PROBLEM STATEMENT
Render this sentence from the essay on job hunting in Spanish: "I find myself ignoring the former and cursing the latter."

PASSAGE TO READ
——

Job Hunting like an AmazonJob searching is about the most abysmally depressing thing a healthy, educated young adult can do these days. It is as though some masochistic mind designed it just so that when you sail out of a degree with the wind of triumph, you are then unceremoniously dumped on still seas, to float, endlessly, on and on, no horizon in sight, waiting for a breeze, crackling in the searing sun, parched – I’m sure you’ve all gotten the picture. You spend all day clicking link after link and assess within an instant if it is a job that A) you could realistically do, or B) would realistically be considered for. I find myself ignoring the former and cursing the latter. Then, once you’ve trawled the mass of links and find that you have identified precious few opportunities, you spend hours upon hours carefully crafting a cover letter, resume – and in many cases, essay questions and writing samples. You tailor them to the organization’s goals and paradigms and you customize it even further to the vacancy in question. Then, after wanting to poke out our eyeball at the thought of trying to come up with yet another way to say “takes initiative,” you package it all up the way they like – I’m coming to resent websites that make you upload it in some obscure old form or worse, may you input your employment history one at a time when it’s already listed on the resume – and then, with a single mouse-click, you send it off.
Perhaps what makes it so particularly awful is that you never really know what happens to your application after it leaves your email message page. I can only imagine the terrible weight upon human resources managers across the globe as they carefully and painstakingly and attentively and laboriously examine each and every individual application. I am confident that is how it is done and I tell you, I don’t envy them that task. No wonder it takes them so long to reply to my request for confirmation that my delicately constructed resume, hand-tailored not only to their organization, but to the specific position in question, has not gone directly to their junk-mail due to a mammoth organizational webmail spam filter. I can only imagine how acutely they feel it - that they are missing out on all sorts of potential employees due to the pure and hapless misstep of someone in the IT department.

——

AVAILABLE DATA

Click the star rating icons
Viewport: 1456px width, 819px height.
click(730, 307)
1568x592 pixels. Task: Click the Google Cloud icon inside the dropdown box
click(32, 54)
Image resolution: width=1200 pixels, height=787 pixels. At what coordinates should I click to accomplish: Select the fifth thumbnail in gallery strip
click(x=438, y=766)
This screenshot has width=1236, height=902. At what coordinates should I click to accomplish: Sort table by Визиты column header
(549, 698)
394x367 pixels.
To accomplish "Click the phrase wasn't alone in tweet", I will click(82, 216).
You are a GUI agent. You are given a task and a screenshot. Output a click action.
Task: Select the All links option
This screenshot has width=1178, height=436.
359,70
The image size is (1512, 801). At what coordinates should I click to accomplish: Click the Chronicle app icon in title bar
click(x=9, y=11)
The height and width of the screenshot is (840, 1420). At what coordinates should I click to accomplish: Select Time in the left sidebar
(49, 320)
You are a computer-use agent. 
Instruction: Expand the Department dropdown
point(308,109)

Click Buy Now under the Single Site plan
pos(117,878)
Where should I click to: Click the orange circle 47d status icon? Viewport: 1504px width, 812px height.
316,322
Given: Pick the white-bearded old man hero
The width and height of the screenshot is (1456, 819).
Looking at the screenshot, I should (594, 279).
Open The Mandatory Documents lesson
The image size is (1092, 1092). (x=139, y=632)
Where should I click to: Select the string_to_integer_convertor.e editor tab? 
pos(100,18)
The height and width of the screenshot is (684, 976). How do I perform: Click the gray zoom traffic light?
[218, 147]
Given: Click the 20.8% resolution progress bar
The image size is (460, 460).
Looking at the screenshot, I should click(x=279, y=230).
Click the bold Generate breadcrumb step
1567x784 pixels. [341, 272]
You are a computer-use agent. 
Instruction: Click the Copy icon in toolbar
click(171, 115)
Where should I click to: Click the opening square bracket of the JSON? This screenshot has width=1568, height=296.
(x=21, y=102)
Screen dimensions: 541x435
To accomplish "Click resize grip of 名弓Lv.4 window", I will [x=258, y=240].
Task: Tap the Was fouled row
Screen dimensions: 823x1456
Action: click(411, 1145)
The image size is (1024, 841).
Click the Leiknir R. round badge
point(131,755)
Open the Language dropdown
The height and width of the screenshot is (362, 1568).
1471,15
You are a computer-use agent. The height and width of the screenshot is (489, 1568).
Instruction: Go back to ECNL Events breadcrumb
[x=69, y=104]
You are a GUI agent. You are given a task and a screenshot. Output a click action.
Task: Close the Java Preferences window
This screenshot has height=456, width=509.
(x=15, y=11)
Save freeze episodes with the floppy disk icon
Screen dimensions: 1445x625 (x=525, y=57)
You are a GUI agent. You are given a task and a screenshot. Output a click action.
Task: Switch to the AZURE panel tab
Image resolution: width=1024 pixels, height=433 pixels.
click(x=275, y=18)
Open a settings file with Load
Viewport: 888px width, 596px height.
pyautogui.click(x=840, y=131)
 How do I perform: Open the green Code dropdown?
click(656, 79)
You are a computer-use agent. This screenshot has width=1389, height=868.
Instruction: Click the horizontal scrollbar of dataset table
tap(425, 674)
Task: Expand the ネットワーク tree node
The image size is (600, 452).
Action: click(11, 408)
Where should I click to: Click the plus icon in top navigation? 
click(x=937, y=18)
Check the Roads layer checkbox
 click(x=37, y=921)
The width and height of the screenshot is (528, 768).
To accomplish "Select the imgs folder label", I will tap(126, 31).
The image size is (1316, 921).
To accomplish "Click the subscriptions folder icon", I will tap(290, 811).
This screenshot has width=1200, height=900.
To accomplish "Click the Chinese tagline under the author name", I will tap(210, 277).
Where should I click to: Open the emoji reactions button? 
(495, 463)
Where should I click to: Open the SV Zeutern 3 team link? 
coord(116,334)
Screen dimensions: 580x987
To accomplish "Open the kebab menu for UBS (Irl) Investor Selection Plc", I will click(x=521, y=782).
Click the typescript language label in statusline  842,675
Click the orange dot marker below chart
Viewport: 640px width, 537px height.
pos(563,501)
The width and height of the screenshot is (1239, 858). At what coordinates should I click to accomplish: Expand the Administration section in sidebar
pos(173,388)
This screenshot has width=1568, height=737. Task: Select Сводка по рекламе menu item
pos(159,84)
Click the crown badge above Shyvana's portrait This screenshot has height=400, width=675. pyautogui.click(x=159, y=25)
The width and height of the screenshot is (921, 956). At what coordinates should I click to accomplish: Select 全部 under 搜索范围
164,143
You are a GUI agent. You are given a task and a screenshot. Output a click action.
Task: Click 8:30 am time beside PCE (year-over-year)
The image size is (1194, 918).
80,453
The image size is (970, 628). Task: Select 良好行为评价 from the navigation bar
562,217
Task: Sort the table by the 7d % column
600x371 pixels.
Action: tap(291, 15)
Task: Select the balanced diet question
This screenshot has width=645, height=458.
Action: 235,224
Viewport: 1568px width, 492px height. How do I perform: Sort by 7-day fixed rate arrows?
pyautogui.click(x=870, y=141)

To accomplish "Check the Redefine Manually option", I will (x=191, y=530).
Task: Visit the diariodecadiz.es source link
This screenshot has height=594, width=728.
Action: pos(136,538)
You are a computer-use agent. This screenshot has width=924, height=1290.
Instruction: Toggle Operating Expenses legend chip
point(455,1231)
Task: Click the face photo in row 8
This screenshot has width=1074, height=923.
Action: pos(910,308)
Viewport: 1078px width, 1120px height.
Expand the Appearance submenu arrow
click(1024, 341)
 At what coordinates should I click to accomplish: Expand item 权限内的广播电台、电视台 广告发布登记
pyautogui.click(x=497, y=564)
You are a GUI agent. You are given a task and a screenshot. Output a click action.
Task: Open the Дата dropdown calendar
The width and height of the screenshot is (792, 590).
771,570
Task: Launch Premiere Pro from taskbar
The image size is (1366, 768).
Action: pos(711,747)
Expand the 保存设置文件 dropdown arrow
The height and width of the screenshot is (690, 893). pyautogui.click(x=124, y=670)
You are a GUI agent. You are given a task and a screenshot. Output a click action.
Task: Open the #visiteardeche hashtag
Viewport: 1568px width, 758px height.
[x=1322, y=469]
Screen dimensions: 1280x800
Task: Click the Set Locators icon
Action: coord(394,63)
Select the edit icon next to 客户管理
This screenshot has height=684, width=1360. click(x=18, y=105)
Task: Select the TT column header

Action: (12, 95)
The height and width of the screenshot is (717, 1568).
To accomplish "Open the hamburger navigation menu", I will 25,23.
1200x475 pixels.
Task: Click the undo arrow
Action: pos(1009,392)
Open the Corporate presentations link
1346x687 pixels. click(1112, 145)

——

RESULT FOR THIS EXERCISE
Me descubro ignorando lo primero y maldiciendo lo segundo.